When it comes to jury selection, Bud believes that it is impossible to ever get 6 of 12 perfect jurors. “In defending these large corporations, we are often in hostile territory, so it’s very important to work on obtaining trust from the jury and to make the jury want to do the right thing. But this can be complicated when dealing with plaintiffs who are very badly injured and massively damaged,” he explained. During jury selection and questioning, Bud likes to spend time finding out what’s important in the life of the potential juror. “I ask them to talk to me about about themselves. What the jurors describe may not really be who they are but whom they idealize and wish they were.”
One case where this worked particularly well was Williams vs. General Motors (Lowndes County, Alabama, 1996) where Bud was able to get a defense verdict in a county that had not ruled in favor of a corporate defendant for as long as six years leading up to the case. “We had a lot working against us in this case. It was a poor, rural community where the plaintiffs’ injuries were severe and life changing and the family was related to the Chief Deputy,” explained Bud.

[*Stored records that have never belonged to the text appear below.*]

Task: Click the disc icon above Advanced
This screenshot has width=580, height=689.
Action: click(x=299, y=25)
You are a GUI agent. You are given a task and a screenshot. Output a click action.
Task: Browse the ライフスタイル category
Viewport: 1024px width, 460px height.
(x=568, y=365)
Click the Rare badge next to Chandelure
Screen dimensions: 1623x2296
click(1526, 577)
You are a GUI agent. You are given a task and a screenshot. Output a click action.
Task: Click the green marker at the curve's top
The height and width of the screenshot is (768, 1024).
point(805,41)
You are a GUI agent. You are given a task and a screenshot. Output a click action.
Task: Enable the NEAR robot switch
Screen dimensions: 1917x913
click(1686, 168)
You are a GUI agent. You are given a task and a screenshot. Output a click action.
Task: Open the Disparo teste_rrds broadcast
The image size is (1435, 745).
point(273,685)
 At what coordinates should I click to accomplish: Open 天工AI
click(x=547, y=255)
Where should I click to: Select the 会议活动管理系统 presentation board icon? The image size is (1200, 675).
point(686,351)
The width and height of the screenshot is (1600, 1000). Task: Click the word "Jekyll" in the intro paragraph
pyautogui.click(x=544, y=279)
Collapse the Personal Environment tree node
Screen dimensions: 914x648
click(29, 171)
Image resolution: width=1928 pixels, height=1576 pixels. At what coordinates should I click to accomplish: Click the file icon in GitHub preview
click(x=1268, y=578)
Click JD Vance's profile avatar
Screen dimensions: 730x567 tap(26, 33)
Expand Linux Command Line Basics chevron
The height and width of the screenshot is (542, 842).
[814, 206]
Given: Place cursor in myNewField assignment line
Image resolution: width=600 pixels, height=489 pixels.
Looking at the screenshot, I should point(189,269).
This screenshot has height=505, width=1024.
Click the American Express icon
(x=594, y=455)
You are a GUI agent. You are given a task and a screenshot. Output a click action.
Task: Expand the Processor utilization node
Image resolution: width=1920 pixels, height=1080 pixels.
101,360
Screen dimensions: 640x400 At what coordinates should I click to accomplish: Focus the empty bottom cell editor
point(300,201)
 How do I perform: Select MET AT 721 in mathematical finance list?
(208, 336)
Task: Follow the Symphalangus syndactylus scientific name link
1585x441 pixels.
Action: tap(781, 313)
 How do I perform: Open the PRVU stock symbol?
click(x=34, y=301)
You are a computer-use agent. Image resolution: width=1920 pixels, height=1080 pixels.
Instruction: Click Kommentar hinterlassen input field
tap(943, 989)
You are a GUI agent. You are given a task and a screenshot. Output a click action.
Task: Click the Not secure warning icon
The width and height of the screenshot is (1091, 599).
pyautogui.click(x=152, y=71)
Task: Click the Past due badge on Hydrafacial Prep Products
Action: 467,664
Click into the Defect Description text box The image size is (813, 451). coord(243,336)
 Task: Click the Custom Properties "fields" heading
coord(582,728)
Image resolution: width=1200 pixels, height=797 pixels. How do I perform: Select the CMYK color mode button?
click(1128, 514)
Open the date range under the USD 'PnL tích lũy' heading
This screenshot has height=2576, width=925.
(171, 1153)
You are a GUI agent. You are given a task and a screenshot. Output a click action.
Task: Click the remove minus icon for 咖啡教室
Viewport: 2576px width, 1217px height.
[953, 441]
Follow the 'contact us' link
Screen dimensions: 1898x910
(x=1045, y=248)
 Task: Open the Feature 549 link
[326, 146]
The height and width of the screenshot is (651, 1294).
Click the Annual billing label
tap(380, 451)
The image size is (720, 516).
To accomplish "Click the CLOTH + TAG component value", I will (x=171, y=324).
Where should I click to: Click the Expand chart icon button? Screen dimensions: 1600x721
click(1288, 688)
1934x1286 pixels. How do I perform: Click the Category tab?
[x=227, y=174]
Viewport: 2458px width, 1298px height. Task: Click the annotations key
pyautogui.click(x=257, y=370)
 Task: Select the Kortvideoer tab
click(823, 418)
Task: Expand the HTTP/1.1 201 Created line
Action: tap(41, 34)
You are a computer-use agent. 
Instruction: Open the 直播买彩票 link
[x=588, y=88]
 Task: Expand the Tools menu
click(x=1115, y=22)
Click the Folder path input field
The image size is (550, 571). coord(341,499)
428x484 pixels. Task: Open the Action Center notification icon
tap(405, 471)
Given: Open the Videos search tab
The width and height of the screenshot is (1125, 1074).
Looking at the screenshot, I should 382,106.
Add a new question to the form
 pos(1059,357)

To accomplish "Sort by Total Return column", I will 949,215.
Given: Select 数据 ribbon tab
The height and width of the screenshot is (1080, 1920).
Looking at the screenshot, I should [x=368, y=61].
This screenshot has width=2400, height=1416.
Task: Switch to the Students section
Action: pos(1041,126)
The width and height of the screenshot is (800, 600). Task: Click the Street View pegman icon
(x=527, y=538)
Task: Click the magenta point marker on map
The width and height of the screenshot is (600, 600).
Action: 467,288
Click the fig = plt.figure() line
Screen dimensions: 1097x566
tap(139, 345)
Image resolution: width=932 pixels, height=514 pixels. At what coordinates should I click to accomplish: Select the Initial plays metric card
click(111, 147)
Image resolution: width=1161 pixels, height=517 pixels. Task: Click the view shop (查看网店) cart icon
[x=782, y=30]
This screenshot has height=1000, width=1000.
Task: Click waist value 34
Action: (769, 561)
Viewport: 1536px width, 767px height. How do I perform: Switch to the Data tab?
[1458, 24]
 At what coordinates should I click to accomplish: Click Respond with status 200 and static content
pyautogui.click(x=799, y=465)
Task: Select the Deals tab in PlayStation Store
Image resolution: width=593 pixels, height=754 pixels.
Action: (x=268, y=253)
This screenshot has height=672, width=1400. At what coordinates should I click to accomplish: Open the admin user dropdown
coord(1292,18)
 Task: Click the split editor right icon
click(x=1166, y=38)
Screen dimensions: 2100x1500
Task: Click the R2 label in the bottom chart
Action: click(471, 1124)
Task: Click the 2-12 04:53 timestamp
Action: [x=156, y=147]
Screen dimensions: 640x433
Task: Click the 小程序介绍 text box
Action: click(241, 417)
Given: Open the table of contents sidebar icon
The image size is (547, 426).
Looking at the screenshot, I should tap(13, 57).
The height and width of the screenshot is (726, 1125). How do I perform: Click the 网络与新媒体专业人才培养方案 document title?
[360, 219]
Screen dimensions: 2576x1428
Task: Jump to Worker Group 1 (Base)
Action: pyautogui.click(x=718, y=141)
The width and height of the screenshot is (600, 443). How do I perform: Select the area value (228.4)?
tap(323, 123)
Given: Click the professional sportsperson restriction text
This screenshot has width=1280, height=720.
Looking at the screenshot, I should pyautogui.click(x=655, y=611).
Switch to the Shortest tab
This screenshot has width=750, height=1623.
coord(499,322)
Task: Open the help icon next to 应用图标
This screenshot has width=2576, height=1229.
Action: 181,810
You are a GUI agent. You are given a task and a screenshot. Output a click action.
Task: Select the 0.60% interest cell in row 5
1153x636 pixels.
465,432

When interviewing potential jurors, Bud said he was told that GM could get a fair trial in Lowndes County, and if they came to the conclusion in favor of GM, could they tell the plaintiffs (who many of them knew) that they were sorry for their tragedy, but they had to listen to his or her conscience. “When each said yes, I told them I would remind them of that during my closing,” said Bud. “When the jury came back with the defense verdict for GM, it was one of my best career moments to know that I was able to do what others hadn’t.”
Bud’s success for this particular trial was recognized by the The National Law Journal in its annual edition of "Winning" which highlights ten top litigators in the country. Bud became one of General Motor’s elite lawyers— one of seven who could go anywhere in the country to defend the corporation.
For those young attorneys seeking to become strong assets to their firms and clients, Bud advises them to have a strong work ethic and to be efficient. “One of the problems with young lawyers is that they want to be liked. Worrying about being liked is one way to get your butt kicked,” said Bud. “You want to be respected. Once you’re respected, the like comes easily.” Bud recalled a case he had worked against a plaintiff’s firm of unbelievably talented lawyers where the tensions were high. “It was a bloody case and we battled hard. In the end, we shook hands and had earned each other’s respect. We became great friends and even though years may go by without seeing one another, the friendship remains,” said Bud.
From understanding and addressing the plaintiff’s perspective and tragedy to being tough on expert witnesses, Bud has shown empathy and compassion for those suffering while representing the corporations accused of causing the wrongdoing. He has been and continues to be a strong advocate for his clients delicately balancing these opposing forces. Above all, he stresses the importance of questioning and choosing jury members and inspiring them to listen to the facts of the case without prejudice.